_ENTRIES SHOWN_:

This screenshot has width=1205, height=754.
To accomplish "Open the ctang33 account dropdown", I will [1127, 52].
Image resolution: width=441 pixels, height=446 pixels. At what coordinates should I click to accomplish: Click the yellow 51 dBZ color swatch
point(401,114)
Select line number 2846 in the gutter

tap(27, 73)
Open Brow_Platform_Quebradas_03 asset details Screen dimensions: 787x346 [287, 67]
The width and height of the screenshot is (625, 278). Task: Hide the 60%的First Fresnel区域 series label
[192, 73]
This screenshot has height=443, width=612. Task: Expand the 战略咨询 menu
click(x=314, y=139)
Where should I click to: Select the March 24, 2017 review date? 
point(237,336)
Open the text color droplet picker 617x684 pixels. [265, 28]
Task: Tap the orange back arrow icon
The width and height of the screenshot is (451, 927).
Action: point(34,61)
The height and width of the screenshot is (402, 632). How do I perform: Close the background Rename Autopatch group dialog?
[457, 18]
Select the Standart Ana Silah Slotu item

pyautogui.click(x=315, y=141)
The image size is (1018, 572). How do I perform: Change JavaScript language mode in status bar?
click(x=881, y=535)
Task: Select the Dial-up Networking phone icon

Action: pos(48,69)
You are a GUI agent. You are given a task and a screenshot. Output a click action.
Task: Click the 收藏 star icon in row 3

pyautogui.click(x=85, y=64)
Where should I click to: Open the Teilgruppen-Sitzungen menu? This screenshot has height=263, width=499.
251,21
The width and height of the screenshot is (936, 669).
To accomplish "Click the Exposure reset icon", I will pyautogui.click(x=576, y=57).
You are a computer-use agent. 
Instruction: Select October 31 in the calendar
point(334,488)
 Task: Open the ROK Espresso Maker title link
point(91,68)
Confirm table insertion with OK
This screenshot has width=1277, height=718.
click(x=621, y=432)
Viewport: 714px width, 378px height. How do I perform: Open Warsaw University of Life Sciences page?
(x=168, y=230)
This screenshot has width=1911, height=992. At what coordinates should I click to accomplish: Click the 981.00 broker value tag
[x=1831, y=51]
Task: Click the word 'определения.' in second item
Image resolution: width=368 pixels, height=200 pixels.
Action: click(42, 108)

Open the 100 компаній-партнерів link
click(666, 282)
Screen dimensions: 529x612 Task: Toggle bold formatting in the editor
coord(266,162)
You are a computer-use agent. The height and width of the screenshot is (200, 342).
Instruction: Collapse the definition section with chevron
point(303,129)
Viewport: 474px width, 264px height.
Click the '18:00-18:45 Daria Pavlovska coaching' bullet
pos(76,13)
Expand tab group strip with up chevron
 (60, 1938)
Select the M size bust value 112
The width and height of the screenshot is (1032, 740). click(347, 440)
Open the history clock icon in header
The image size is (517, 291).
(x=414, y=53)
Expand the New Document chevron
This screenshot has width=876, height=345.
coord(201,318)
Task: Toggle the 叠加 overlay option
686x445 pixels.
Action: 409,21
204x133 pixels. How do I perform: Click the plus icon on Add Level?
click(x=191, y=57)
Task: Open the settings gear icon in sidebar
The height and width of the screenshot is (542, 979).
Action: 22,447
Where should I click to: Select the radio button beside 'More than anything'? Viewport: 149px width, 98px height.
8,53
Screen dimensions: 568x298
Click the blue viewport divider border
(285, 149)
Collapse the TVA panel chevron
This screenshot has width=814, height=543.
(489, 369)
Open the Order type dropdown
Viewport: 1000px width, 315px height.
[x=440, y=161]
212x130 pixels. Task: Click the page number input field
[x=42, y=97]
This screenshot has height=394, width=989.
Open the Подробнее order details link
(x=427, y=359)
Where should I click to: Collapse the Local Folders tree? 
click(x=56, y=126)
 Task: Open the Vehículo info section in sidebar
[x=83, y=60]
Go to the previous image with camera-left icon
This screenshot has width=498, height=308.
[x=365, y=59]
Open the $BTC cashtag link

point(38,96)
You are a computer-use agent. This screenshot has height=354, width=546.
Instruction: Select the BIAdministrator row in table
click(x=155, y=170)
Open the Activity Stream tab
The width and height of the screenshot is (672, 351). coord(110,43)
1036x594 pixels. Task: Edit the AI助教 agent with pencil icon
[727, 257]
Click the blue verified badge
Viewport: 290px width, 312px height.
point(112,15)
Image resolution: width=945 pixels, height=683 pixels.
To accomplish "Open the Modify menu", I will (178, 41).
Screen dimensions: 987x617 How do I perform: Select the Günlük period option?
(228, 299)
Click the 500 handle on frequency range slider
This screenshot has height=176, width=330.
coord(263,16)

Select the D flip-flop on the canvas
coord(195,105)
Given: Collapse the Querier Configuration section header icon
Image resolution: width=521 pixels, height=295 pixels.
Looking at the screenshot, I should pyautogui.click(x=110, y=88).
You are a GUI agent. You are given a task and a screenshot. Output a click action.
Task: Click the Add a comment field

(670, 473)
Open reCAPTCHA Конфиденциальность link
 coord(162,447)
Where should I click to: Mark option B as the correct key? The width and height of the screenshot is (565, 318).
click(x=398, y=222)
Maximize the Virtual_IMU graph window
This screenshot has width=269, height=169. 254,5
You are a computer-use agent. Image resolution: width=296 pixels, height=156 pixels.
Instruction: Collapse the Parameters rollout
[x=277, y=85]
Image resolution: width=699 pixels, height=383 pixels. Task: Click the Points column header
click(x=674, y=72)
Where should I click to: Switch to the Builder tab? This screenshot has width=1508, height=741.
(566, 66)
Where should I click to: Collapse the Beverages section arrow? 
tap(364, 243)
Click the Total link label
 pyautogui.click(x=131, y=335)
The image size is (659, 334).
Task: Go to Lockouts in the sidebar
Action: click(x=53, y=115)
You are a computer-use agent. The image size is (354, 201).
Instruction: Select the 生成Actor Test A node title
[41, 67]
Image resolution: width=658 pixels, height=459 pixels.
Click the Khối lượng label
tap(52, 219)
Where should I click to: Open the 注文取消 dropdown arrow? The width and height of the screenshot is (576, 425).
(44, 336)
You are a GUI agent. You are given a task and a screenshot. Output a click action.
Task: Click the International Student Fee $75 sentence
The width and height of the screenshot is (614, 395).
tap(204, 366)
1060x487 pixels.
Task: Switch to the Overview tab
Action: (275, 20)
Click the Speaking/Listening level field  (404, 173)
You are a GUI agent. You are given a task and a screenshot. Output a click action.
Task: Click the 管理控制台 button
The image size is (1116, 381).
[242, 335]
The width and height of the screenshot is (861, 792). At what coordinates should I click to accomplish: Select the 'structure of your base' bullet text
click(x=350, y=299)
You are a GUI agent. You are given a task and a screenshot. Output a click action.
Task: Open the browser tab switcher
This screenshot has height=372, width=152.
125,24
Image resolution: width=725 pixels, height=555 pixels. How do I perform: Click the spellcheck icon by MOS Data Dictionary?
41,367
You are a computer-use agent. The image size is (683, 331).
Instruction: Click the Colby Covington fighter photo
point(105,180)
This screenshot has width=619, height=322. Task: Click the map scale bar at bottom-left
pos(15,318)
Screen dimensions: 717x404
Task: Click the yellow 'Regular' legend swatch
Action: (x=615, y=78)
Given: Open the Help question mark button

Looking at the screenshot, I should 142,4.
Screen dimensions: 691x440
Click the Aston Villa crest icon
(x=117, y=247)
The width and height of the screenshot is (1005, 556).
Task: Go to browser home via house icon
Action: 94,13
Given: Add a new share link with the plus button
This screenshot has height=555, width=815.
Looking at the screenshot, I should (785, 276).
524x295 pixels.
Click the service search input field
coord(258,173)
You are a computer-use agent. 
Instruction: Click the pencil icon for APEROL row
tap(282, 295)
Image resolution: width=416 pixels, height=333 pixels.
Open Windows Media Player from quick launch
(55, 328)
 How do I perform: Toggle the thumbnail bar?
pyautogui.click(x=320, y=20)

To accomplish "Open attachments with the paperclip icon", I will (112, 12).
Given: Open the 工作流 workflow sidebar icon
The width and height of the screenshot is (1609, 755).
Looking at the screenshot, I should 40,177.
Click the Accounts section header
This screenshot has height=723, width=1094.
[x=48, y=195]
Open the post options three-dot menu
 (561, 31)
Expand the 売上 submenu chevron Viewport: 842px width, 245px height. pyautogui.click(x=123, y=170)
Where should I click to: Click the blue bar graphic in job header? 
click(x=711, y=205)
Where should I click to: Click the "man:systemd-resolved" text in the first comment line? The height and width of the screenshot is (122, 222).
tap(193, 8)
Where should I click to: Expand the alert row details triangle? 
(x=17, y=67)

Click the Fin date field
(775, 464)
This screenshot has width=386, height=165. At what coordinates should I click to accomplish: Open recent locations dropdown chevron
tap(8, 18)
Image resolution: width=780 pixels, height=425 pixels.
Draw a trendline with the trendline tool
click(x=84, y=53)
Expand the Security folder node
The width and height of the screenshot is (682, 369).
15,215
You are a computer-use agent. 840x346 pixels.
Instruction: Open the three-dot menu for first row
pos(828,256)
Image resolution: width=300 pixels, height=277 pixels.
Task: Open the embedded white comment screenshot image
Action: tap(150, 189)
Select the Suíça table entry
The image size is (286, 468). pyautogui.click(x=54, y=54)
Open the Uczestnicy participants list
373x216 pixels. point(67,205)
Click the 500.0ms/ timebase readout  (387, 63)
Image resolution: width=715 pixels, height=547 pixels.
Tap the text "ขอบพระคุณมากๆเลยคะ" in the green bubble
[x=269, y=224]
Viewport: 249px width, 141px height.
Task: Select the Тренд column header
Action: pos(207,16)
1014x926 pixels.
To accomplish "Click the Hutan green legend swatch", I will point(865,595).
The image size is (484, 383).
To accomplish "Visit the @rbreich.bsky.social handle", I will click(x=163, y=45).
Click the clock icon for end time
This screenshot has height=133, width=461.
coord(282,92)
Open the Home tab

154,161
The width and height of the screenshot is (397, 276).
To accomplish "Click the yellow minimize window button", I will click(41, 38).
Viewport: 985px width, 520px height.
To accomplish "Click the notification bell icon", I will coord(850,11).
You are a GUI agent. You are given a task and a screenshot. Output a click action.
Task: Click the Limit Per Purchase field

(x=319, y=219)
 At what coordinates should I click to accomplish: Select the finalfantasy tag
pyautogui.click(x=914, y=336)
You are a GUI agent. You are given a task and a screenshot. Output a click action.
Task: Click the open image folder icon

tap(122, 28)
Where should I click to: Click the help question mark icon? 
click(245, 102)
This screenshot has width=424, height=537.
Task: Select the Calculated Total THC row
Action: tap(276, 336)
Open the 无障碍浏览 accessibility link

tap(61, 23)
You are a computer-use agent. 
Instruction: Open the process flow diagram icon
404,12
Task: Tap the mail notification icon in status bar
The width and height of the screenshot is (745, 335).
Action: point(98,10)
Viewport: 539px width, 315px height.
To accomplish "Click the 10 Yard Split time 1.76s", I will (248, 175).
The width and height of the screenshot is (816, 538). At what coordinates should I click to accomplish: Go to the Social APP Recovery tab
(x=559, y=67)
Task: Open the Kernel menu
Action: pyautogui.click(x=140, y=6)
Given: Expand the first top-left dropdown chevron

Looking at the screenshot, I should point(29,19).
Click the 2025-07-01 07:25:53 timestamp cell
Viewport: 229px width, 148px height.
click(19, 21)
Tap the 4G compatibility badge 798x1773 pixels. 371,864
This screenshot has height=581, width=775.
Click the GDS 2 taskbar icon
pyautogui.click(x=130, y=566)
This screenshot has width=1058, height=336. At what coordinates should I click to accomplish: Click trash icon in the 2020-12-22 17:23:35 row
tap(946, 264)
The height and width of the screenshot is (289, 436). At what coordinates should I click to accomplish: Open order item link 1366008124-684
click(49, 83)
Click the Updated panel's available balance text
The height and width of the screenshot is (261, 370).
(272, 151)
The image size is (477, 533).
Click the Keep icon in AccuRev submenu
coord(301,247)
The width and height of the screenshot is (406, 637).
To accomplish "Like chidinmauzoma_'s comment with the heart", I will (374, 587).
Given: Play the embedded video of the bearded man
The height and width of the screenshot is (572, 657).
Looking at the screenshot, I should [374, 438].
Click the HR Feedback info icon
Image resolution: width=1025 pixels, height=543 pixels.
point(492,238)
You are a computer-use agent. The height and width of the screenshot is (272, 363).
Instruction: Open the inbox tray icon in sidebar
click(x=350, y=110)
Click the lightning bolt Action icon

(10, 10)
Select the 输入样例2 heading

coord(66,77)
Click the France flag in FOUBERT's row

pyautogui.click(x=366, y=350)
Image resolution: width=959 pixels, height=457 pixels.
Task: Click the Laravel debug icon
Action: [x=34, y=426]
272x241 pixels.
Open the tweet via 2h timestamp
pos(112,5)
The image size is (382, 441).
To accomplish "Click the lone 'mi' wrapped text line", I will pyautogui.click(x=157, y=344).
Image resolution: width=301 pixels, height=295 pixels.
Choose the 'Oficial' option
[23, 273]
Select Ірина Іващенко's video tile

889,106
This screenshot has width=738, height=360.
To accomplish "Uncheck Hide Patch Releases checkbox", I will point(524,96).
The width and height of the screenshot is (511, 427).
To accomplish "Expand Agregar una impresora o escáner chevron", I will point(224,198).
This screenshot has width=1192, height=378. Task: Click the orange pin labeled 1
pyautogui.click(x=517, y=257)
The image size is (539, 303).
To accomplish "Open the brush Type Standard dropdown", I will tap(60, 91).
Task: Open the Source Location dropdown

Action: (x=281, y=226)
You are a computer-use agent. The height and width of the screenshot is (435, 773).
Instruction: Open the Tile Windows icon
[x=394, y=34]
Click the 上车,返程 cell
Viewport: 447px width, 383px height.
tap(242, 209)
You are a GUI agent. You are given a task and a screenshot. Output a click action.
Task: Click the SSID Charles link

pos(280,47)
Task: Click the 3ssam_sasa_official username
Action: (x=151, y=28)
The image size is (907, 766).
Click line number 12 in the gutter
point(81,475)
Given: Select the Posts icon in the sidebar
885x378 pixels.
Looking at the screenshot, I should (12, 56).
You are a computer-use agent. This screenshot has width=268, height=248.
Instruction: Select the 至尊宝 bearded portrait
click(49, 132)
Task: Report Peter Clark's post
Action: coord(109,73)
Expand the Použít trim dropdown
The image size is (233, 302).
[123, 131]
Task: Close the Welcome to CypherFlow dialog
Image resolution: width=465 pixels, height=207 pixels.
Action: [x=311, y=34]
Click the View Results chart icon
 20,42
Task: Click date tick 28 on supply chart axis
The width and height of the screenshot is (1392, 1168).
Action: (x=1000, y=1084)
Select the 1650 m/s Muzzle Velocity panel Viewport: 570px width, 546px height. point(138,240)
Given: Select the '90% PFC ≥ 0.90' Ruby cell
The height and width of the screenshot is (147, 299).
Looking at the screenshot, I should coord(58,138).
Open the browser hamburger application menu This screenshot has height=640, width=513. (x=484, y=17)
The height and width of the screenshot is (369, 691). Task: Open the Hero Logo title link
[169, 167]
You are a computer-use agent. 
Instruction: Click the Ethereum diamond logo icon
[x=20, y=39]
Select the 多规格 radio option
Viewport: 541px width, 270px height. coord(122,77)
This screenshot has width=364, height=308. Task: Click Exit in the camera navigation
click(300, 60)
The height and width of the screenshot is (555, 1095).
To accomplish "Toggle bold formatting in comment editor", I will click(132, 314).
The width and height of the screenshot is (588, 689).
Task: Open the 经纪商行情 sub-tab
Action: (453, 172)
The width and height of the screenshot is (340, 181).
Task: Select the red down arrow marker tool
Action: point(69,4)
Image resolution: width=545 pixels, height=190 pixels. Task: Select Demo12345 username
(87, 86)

_WHAT YOU SHOULD DO_:
Once the lines above that include "notification" are counted, report the number and nothing else.

_FINISHED EXERCISE_:
2